● **Complete the following**:
**1.** In the excerpt on the Pinal County supervisors' decisions, how many supervisors had to approve the zoning change motion?
**2.** Pick up the excerpt on the Pinal County supervisors' decisions where it stops, and keep writing.
##### Excerpted text
District 4 Supervisor Anthony Smith, however, summarized, “Quite frankly, I’m not buying the argument that this is in the middle of a residential neighborhood, because there is so much commercial development along highway 88. If this [code change] is successful, it [Joslyn Crown building plans] will go through a site plan review, and there will be a traffic impact analysis and other studies.”
Pinal County staff received 28 letters and 133 signatures in opposition of the zoning change and 15 letters and 147 signatures in support of the zoning change. Some of the letter writers, both pro and con, wrote multiple times.
Because of the number and proximity of residents opposing the zoning change, the motion required approval by four of the five supervisors. Supervisors John Goodman, Steve Miller, Pete Rios and Anthony Smith approved. District 5 Supervisor Todd House opposed.
JP Redistricting Update
The Board of Supervisors decided in July, 2017, to reduce the number of Justice of the Peace (JP) districts from eight to six, redrawing the boundaries to redistribute the workload, easing the pressure on the Apache Junction court. The redistricting plan is currently underway.
District 1 Supervisor Pete Rios explained, “AJ was abutting up against 1,200 productivity points, which, by state law, requires the county to create a new JP precinct, and we didn’t want to do that. So we went to the consolidation.
“While some courts in the eastern portion of the county will lose JP courts, there will also be satellite facilities set up with a JP who will be traveling between the facilities and taking advantage of technology to handle some cases via videoconferencing. San Tan Valley will have a new JP court built to handle the population growth.
##########
##### Dataset rows
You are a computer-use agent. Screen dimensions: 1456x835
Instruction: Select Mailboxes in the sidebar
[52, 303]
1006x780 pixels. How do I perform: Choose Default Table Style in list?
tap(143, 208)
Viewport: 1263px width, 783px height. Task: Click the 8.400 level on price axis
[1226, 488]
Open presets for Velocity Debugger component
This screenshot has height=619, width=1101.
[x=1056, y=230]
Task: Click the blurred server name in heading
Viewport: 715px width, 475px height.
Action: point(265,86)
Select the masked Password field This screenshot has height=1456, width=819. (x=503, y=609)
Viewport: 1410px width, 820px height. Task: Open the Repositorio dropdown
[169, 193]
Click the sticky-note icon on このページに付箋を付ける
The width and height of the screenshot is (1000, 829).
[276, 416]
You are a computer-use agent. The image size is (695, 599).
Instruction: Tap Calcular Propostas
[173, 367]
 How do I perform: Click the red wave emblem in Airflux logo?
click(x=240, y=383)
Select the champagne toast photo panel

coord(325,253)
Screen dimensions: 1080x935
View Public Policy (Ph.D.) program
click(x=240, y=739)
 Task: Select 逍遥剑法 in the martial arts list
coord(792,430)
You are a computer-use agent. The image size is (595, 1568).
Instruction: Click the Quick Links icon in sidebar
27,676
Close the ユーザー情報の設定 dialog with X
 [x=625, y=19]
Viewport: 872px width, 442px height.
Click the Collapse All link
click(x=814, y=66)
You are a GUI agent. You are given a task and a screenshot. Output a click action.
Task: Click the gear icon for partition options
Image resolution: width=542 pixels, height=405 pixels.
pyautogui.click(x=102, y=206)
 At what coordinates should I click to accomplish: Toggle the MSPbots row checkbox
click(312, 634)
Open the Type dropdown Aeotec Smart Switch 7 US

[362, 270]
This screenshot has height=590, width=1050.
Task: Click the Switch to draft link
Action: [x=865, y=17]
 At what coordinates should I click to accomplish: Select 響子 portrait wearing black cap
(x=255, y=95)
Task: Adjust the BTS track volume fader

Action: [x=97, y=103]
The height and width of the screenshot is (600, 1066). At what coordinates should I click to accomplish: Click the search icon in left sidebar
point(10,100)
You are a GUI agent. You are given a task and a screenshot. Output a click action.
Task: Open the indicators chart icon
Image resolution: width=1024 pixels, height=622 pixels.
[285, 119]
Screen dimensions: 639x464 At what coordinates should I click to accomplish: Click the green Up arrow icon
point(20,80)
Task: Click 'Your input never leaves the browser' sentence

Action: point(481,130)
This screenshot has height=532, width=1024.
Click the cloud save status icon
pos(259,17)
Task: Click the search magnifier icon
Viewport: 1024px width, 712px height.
##########
● **Answers provided**:
**1.** Four of the five supervisors

**2.**
“While reducing the number of districts overall, the redistribution will help to spread the workload around to take the pressure off of the AJ court.”
Supervisor House also noted, “I know that we had to restructure the JP. One of the nice things was that we are going to save some money in the process – not a lot, but some.”
Last year, Apache Junction had 19,500 case filings in the justice court.
Housing and Development Training
The fiscal year assessment of the Pinal County Housing Department, conducted December, 2017, resulted in a management designation of “Substandard.” Although this was an improvement from the previous year’s designation of “Troubled,” the county is still underperforming.
The Pinal County Board of Supervisors, who holds responsibility as the Housing Authority for Pinal County, will be required to participate in a six hour course as a part of an improvement plan. The training will be presented by a 3rd party vendor, hired by the Department of Housing and Urban Development (HUD). The training comes with appropriate timing, as the BOS has declared April to be Fair Housing Month.